Work order: Set down, exactly and with nothing added, the lines running from the one that holds "Task: Expand the" to the final line of the records. Pictures stay out of the copy.

Material for this task:
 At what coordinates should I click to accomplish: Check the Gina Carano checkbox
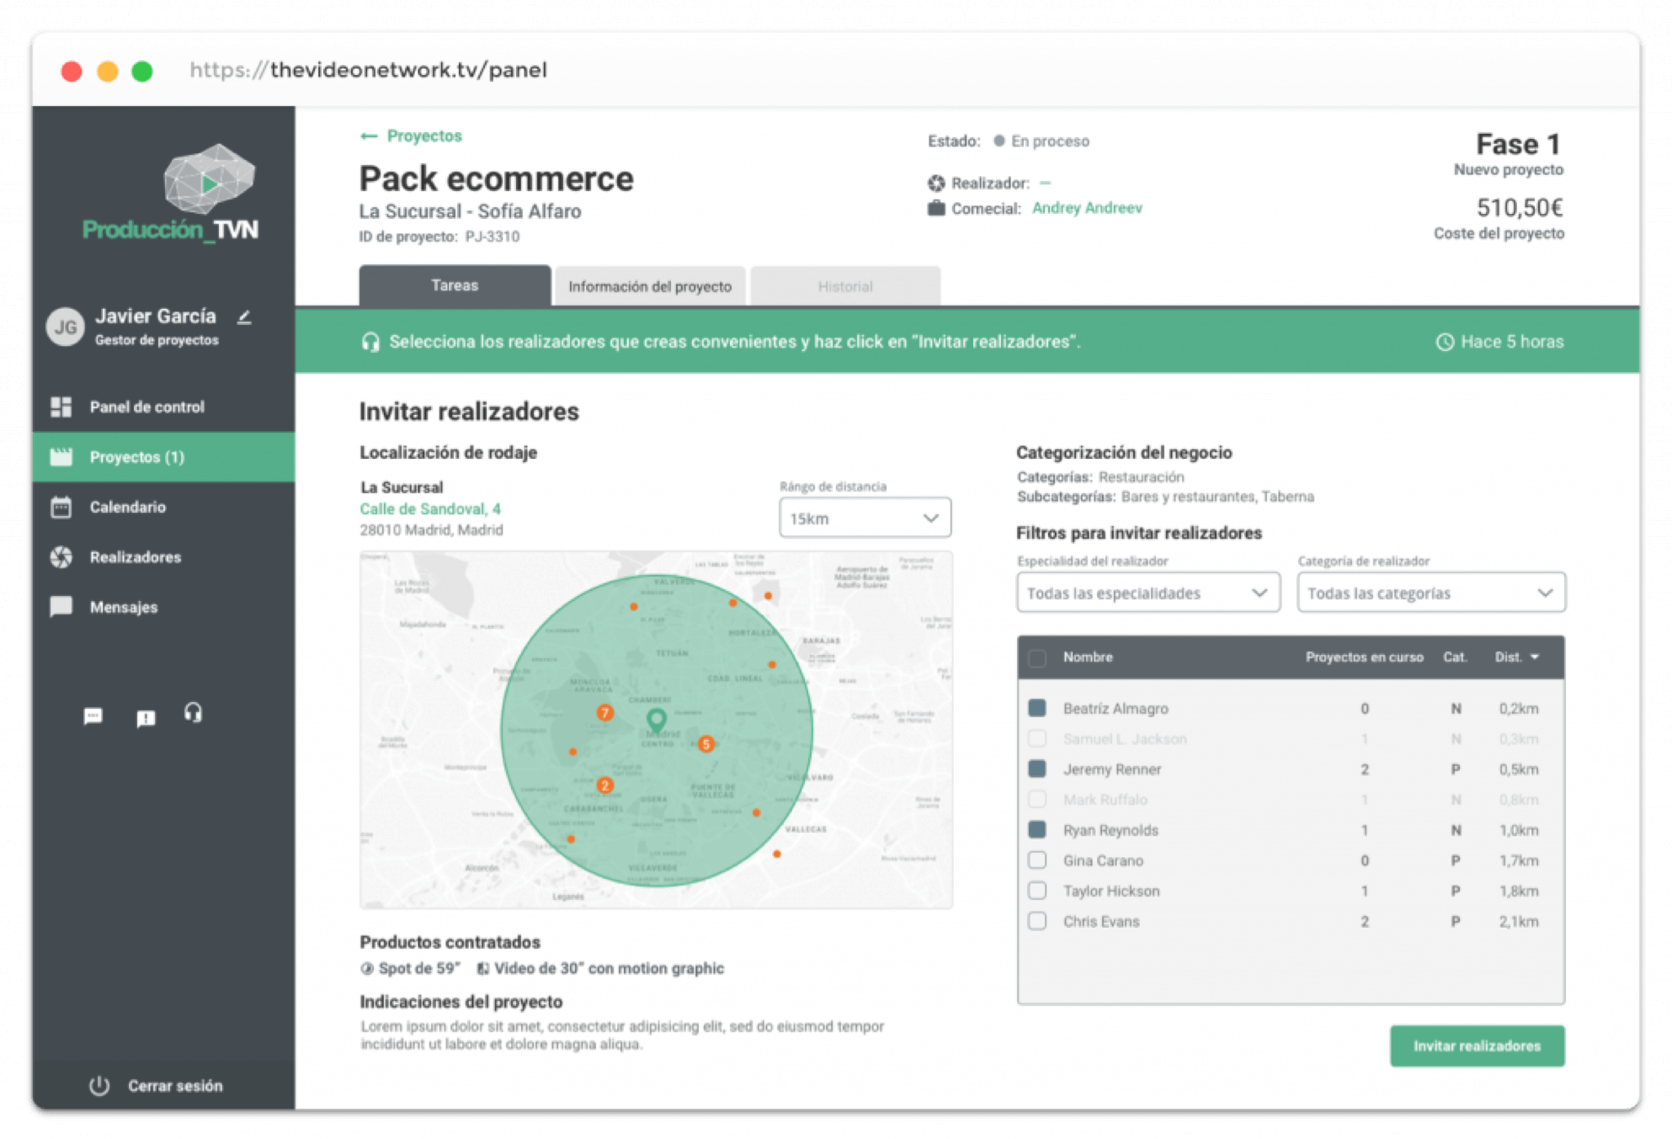click(1036, 860)
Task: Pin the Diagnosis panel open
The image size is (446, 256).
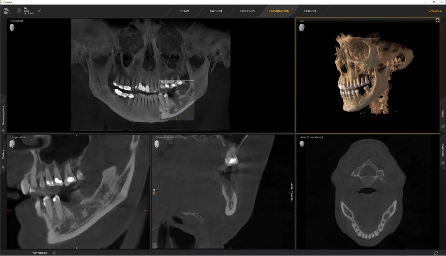Action: point(443,163)
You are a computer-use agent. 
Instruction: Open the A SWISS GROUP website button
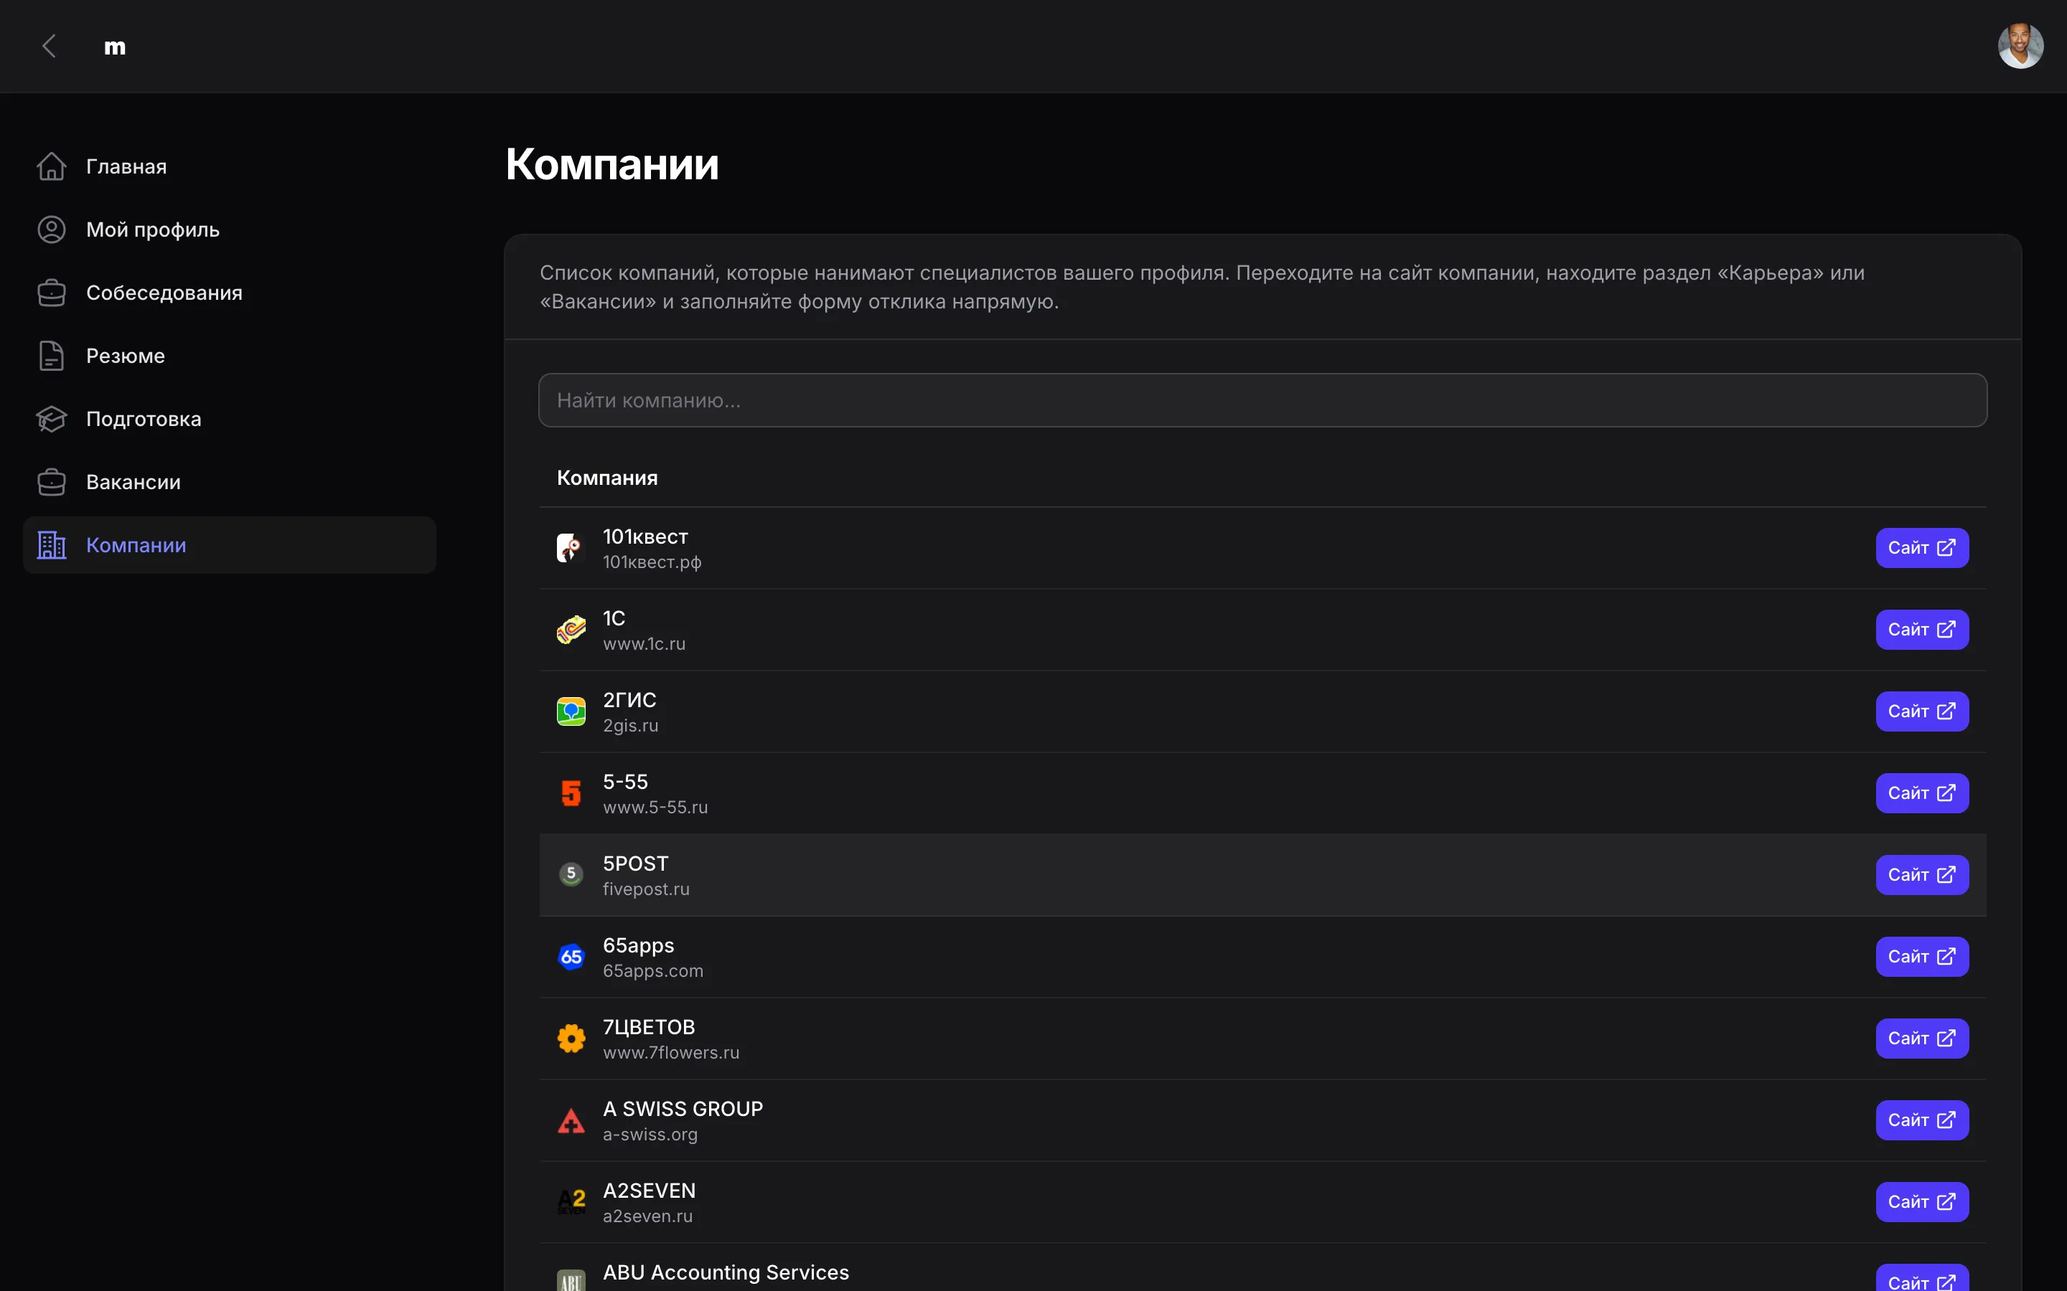pos(1921,1120)
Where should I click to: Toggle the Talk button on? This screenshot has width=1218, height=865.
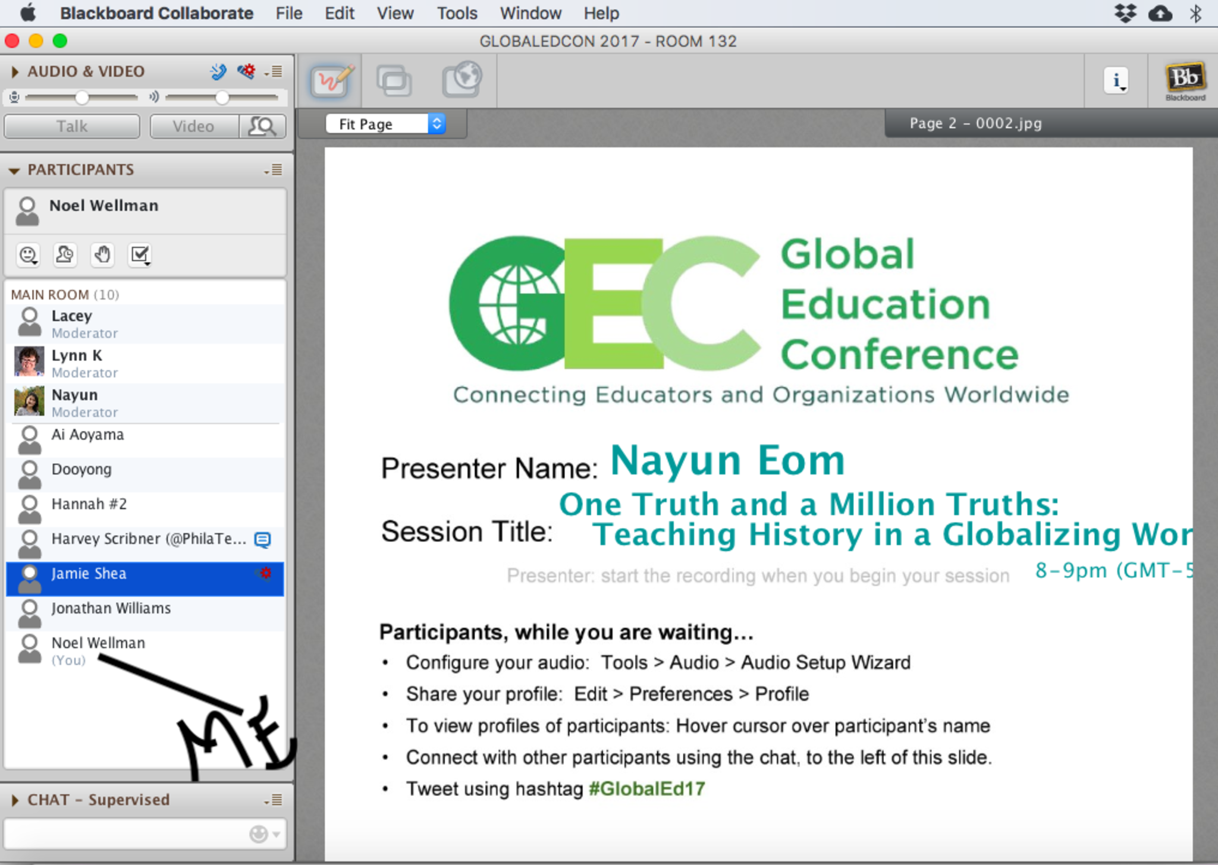tap(72, 126)
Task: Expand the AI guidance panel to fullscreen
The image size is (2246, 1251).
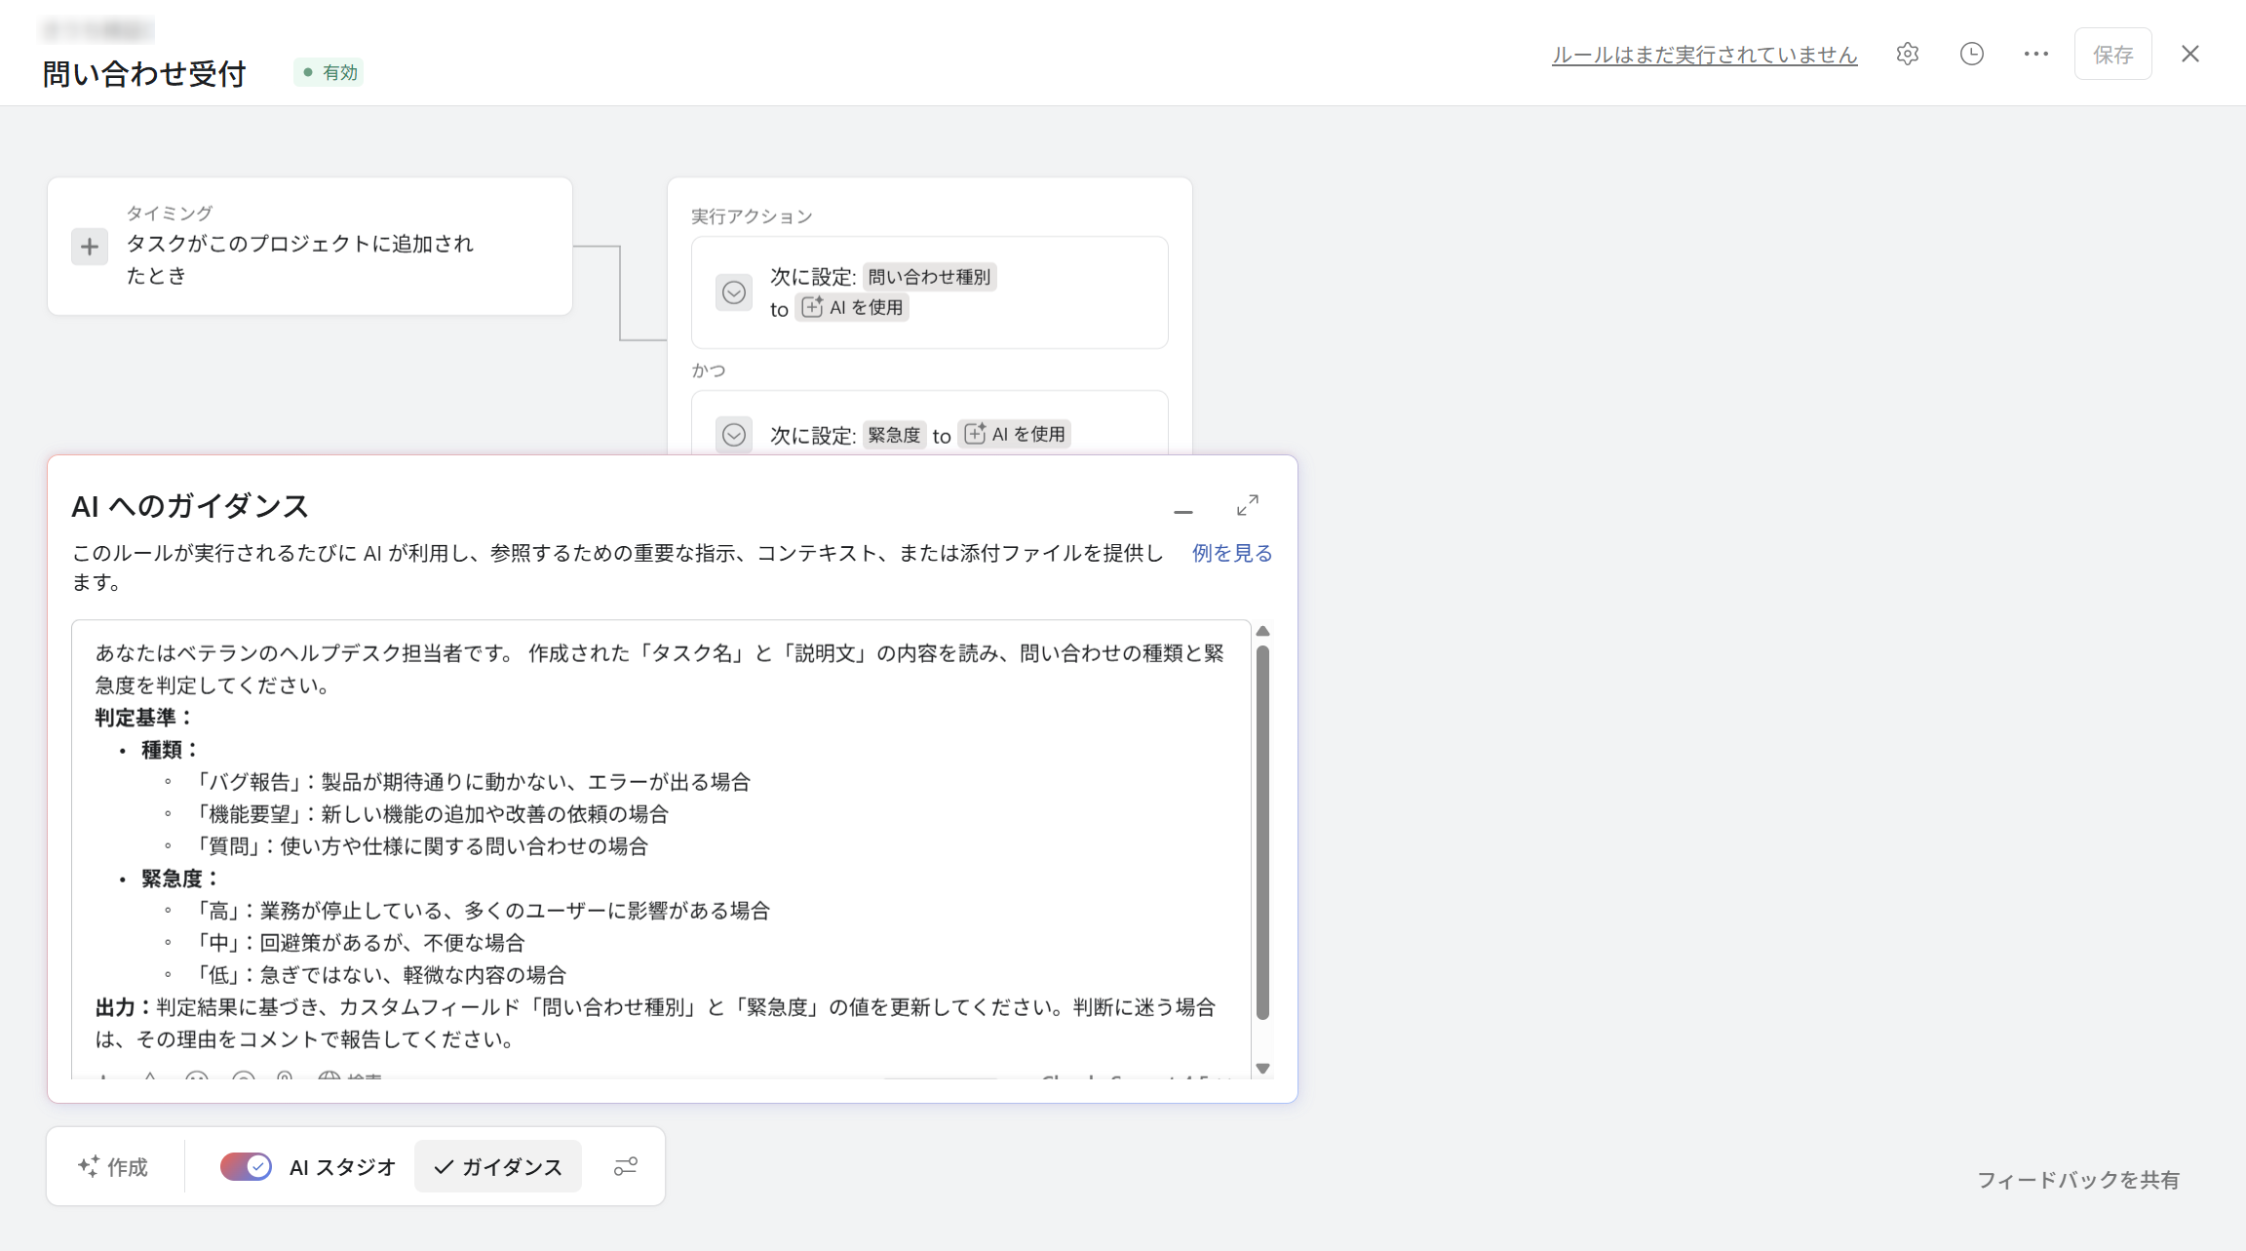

Output for this task:
Task: Expand the AI guidance panel to fullscreen
The image size is (2246, 1251).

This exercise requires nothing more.